In a marvelous little book, Into Your Hands, Father, Fr. Wilfrid Stinissen writes:

“There is not a single moment when God is not communicating himself to us.  Most of what occurs in our lives seems to happen accidentally and at random.  Now and then God reveals his presence. At times we see the thread and we thank him, but he is always there; everything speaks of him.” There is an unbroken continuity in God’s action.  ‘He who keeps you will not slumber.  Behold, he who keeps Israel will neither slumber nor sleep’ (Ps 121.3-4).  We sleep for the most part.  Yes, our faith sleeps.  We do not notice anything extraordinary.  In reality, everything is extraordinary.”

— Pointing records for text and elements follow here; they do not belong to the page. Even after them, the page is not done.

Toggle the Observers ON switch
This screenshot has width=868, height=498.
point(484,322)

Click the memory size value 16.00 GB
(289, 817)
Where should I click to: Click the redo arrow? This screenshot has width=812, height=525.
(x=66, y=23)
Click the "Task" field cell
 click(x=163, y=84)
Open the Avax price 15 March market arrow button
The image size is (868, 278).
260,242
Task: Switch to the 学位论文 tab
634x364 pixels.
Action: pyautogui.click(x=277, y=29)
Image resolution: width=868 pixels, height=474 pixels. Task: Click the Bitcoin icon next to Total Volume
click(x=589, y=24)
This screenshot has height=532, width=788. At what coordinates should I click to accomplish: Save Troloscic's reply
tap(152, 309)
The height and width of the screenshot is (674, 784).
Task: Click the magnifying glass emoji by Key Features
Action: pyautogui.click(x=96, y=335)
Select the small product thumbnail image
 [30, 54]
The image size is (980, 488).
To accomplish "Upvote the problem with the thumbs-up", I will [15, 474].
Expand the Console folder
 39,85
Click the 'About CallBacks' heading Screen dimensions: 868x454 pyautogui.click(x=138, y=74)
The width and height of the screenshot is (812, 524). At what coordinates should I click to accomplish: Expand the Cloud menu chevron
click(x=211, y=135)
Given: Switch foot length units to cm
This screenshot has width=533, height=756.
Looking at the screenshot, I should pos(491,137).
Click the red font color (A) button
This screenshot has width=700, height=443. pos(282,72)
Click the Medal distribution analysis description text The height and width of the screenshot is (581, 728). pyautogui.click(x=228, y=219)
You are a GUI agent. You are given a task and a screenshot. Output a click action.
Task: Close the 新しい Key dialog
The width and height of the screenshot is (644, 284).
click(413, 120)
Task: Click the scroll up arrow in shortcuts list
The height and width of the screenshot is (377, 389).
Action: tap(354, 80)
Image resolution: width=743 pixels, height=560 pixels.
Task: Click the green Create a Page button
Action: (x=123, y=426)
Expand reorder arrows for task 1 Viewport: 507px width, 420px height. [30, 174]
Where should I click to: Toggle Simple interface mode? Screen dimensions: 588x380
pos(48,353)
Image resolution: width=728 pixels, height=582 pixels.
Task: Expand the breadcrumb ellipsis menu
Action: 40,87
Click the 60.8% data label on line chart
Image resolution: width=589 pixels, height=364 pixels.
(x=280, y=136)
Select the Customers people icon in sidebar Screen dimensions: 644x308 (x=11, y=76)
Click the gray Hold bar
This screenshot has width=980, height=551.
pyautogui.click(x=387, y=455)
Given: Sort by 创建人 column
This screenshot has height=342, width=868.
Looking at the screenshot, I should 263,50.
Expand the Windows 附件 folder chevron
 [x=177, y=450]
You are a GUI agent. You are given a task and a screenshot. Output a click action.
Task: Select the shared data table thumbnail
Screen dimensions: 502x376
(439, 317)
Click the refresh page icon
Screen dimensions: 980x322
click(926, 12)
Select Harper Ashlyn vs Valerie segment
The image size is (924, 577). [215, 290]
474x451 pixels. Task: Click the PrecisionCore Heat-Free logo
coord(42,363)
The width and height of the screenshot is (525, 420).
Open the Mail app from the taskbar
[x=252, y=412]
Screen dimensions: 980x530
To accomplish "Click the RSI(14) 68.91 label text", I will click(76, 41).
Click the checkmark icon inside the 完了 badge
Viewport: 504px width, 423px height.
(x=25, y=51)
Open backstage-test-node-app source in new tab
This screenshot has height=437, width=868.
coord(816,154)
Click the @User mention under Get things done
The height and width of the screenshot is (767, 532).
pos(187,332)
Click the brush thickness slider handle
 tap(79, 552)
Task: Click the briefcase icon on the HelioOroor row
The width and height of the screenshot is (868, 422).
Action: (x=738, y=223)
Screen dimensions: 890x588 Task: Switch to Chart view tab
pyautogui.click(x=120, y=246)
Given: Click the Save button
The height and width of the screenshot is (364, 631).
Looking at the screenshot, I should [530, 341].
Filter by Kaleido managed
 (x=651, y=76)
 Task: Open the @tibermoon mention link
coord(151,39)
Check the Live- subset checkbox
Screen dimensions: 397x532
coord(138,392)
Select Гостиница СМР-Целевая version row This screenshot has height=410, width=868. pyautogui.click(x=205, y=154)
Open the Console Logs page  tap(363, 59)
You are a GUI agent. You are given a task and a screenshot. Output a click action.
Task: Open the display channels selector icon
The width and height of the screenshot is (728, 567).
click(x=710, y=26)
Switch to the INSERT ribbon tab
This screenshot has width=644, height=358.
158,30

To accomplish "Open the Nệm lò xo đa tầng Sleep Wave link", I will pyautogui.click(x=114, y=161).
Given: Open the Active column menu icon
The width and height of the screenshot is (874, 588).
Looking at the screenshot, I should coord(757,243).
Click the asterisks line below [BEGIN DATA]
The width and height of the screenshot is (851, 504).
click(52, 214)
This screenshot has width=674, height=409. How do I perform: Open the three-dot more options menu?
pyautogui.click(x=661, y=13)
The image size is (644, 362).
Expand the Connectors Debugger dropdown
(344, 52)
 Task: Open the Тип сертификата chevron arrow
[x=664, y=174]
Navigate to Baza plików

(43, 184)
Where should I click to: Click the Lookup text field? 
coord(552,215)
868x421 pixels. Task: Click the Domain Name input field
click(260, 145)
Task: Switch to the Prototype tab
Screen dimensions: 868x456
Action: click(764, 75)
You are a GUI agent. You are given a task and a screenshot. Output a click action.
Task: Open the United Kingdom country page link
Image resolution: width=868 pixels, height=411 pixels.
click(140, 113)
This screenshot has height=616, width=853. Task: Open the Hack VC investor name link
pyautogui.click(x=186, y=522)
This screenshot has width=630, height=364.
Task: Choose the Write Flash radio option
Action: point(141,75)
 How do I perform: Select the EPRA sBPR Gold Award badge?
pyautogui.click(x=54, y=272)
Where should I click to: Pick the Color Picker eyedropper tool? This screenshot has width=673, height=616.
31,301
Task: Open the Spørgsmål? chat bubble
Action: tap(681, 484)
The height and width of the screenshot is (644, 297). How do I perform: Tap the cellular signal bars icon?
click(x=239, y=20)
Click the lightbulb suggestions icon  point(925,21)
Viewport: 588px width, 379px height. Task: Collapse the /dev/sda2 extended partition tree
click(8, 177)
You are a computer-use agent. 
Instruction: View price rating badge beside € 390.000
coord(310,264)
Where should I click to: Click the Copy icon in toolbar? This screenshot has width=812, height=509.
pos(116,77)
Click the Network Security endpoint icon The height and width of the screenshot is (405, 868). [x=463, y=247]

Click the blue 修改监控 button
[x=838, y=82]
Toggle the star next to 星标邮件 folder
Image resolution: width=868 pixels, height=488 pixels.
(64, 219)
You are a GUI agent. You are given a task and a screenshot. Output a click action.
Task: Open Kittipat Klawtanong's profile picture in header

May God bless each of you as you go about your extraordinary days!

105 pages worth reading

I have just begun a new book from Ignatius Press: Into Your Hands, Father.  Abandoning Ourselves to the God Who Loves Us by Fr. Wilfrid Stinissen. I think the title tells all.  I’ll tease you with the first paragraph:

A problem many people have today is that they no longer recognize God’s will in everything that happens.  They no longer believe in a Providence that allows all that takes place to work for the good of those who love God (Rom 8.28).  They say all too easily and superficially: “But it is not God’s will that there are wars or that people starve or are persecuted . . . .”  No, it is not God’s will that human beings fight with each other.  He wills that we love one another.  But when evil people who are opposed to his will hate and murder others, he allows this to become part of his plan for them. We must distinguish between the actual deed of someone who, for example, slanders us and the situation that comes to us as a result of the deed, which was not God’s will.  God did not will the sinful act, but from all eternity he has taken into account the consequences of it in our lives.  He wills that we grow through those very things that others do to us that are difficult and painful.

I think this will be 105 pages that will be well worth reading.